**PROBLEM**
Reproduce, from the lines below, exactly the stretch that begins at the line containing "The image size is (1299, 440)." and ends at the line containing "The height and width of the screenshot is (878, 1588).", both included.

**INPUT DATA**

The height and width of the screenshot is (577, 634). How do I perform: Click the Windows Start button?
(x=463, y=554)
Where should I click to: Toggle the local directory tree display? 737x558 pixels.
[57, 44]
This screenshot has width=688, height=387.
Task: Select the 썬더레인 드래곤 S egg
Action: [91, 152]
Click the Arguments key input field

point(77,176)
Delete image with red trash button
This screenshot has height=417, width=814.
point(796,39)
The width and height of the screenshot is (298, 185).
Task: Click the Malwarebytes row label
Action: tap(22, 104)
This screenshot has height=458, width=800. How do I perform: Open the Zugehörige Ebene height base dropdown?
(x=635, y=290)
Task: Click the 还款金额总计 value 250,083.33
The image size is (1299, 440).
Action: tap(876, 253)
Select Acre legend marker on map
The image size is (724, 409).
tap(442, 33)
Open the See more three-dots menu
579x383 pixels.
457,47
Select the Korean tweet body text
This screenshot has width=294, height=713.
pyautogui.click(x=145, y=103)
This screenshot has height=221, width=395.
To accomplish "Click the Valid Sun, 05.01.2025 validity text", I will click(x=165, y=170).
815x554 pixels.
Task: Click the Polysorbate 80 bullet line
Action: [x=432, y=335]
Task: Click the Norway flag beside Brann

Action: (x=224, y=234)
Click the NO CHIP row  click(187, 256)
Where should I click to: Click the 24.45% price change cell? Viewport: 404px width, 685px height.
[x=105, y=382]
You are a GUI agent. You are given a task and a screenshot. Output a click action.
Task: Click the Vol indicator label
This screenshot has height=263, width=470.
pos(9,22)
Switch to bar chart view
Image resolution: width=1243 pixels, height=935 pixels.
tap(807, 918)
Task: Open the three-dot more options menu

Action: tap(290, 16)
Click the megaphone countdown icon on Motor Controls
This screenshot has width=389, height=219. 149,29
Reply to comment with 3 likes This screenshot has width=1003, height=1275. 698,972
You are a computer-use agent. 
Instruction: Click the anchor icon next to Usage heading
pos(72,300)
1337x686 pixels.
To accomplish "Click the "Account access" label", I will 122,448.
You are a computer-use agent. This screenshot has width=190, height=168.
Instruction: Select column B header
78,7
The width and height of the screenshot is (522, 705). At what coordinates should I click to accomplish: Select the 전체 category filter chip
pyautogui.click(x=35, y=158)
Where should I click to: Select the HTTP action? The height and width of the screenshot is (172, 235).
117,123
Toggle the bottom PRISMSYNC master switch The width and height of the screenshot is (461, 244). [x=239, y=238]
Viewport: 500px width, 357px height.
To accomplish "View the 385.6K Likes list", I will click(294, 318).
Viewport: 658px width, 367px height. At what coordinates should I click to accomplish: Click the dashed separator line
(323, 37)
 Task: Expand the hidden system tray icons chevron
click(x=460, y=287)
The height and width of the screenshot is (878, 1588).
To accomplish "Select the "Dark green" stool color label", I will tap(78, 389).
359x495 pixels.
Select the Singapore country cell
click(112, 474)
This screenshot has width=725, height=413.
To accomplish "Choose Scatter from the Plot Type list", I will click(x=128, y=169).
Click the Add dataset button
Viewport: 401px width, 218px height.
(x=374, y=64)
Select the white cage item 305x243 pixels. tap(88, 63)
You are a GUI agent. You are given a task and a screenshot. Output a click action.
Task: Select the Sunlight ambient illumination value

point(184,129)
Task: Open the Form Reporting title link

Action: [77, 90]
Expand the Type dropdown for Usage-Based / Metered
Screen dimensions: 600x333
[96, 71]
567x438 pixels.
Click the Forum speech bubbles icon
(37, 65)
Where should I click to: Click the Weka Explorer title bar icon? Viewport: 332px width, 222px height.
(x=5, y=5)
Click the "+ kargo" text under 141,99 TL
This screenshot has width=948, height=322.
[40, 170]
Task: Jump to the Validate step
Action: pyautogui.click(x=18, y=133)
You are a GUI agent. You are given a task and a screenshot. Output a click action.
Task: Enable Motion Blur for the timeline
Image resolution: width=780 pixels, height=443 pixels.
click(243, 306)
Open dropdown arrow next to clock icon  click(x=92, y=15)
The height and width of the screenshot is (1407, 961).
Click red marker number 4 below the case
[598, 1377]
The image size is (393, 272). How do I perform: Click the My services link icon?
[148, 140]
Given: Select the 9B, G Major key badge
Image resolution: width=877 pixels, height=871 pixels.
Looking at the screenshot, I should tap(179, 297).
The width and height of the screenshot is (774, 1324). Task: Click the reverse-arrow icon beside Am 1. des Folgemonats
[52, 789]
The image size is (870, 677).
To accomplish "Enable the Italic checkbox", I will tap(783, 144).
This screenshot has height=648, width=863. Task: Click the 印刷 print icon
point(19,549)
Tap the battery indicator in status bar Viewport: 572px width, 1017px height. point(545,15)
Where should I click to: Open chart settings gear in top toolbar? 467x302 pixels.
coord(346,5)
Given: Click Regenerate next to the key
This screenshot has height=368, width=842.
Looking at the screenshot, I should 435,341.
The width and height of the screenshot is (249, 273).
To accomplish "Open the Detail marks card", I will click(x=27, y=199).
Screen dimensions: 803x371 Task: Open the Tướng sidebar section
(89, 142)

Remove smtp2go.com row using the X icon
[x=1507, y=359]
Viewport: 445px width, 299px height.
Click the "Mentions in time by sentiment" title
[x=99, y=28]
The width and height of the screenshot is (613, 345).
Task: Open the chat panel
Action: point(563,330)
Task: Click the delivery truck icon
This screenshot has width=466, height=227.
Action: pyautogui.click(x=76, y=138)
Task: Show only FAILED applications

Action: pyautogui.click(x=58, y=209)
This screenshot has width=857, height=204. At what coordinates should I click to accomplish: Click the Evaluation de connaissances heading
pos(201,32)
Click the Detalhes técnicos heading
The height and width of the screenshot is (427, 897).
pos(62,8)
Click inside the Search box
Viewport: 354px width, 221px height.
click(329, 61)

**ANSWER**
The image size is (1299, 440).
Action: tap(876, 253)
Select Acre legend marker on map
The image size is (724, 409).
tap(442, 33)
Open the See more three-dots menu
579x383 pixels.
457,47
Select the Korean tweet body text
This screenshot has width=294, height=713.
pyautogui.click(x=145, y=103)
This screenshot has height=221, width=395.
To accomplish "Click the Valid Sun, 05.01.2025 validity text", I will click(x=165, y=170).
815x554 pixels.
Task: Click the Polysorbate 80 bullet line
Action: [x=432, y=335]
Task: Click the Norway flag beside Brann

Action: (x=224, y=234)
Click the NO CHIP row  click(187, 256)
Where should I click to: Click the 24.45% price change cell? Viewport: 404px width, 685px height.
[x=105, y=382]
You are a GUI agent. You are given a task and a screenshot. Output a click action.
Task: Click the Vol indicator label
This screenshot has height=263, width=470.
pos(9,22)
Switch to bar chart view
Image resolution: width=1243 pixels, height=935 pixels.
tap(807, 918)
Task: Open the three-dot more options menu

Action: tap(290, 16)
Click the megaphone countdown icon on Motor Controls
This screenshot has width=389, height=219. 149,29
Reply to comment with 3 likes This screenshot has width=1003, height=1275. 698,972
You are a computer-use agent. 
Instruction: Click the anchor icon next to Usage heading
pos(72,300)
1337x686 pixels.
To accomplish "Click the "Account access" label", I will 122,448.
You are a computer-use agent. This screenshot has width=190, height=168.
Instruction: Select column B header
78,7
The width and height of the screenshot is (522, 705). At what coordinates should I click to accomplish: Select the 전체 category filter chip
pyautogui.click(x=35, y=158)
Where should I click to: Select the HTTP action? The height and width of the screenshot is (172, 235).
117,123
Toggle the bottom PRISMSYNC master switch The width and height of the screenshot is (461, 244). [x=239, y=238]
Viewport: 500px width, 357px height.
To accomplish "View the 385.6K Likes list", I will click(294, 318).
Viewport: 658px width, 367px height. At what coordinates should I click to accomplish: Click the dashed separator line
(323, 37)
 Task: Expand the hidden system tray icons chevron
click(x=460, y=287)
The height and width of the screenshot is (878, 1588).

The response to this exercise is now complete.